Je mehr sie an ihn glaubte, desto schneller lernte er. Am Ende des Jahres war Teddy einer der besten Schüler der Klasse geworden. Und trotz der Lüge am ersten Tag wurde er ihr Lieblingsschüler.
Im folgenden Jahr fand Frau Thompson einen Brief von ihm. Teddy schrieb, sie sei die beste Lehrerin, die er je hatte.

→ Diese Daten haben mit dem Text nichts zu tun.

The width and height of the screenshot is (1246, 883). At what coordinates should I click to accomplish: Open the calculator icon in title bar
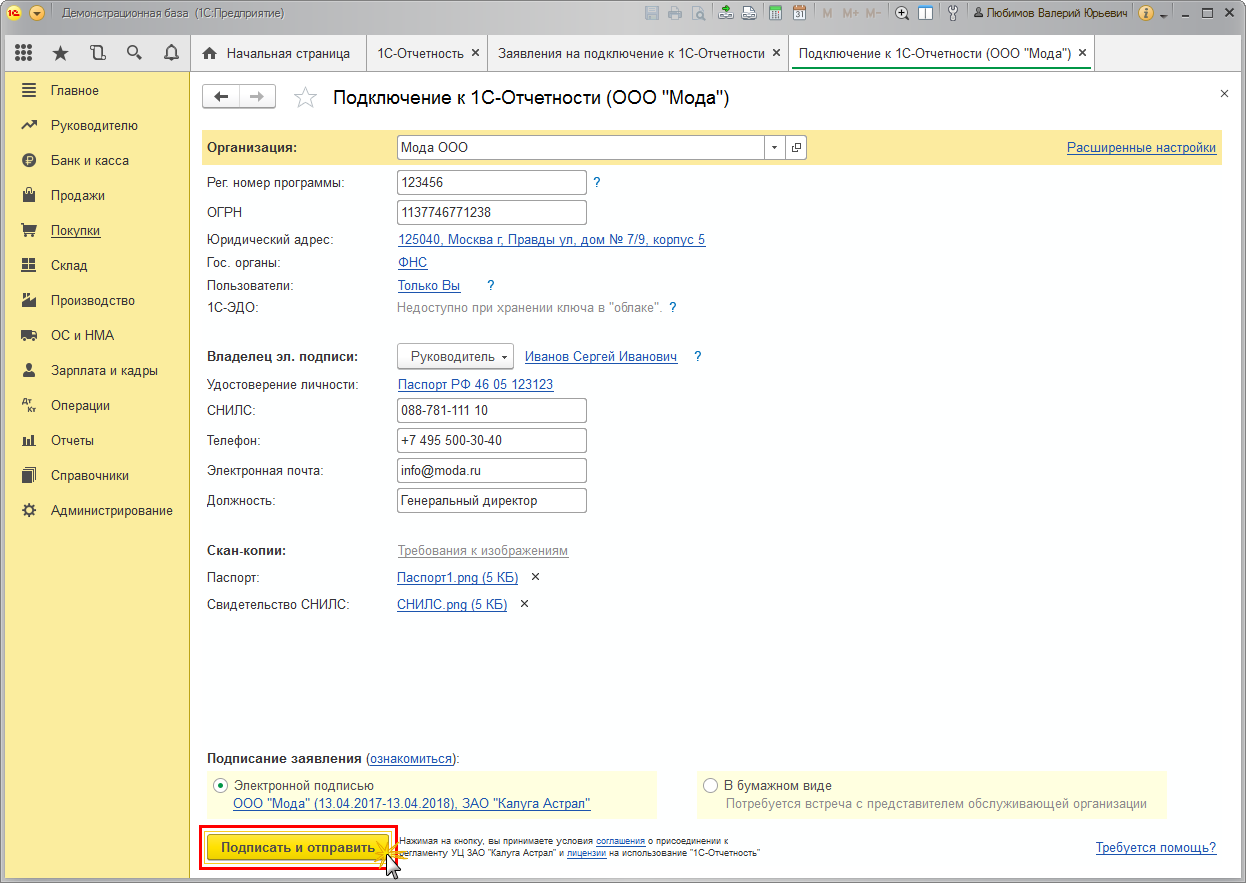pos(775,13)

6 Jahre später kam ein weiterer Brief: Er schloss seine Highschool brillant ab. Und sie blieb in seinen Augen die beste Lehrerin seines Lebens.
4 Jahre später ein neuer Brief. Er erzählte, dass er trotz der Prüfungen durchhielt und bald seinen Hochschulabschluss mit höchster Ehre machen werde. Er bekräftigte, dass sie immer noch seine Lieblingslehrerin sei.
Noch 4 Jahre vergingen. Ein weiterer Brief kam. Diesmal gab er bekannt, dass er nach seinem Bachelor-Abschluss beschlossen habe, weiterzumachen. Er hatte unterzeichnet mit :
Dr. Theodore F. Stoddard, M.D.
Aber die Geschichte endet damit nicht. Eines Frühlings erhielt Mme Thompson einen letzten Brief. Teddy schrieb ihr, dass er eine Frau getroffen habe und heiraten würde. Da sein Vater einige Jahre zuvor verstorben war, hoffte er, dass sie den Platz einnehmen würde, der traditionell der Mutter des Bräutigams vorbehalten war. Natürlich nahm sie an.
Sie trug das Armband und das Parfüm und war die glücklichste Lehrerin auf Erden.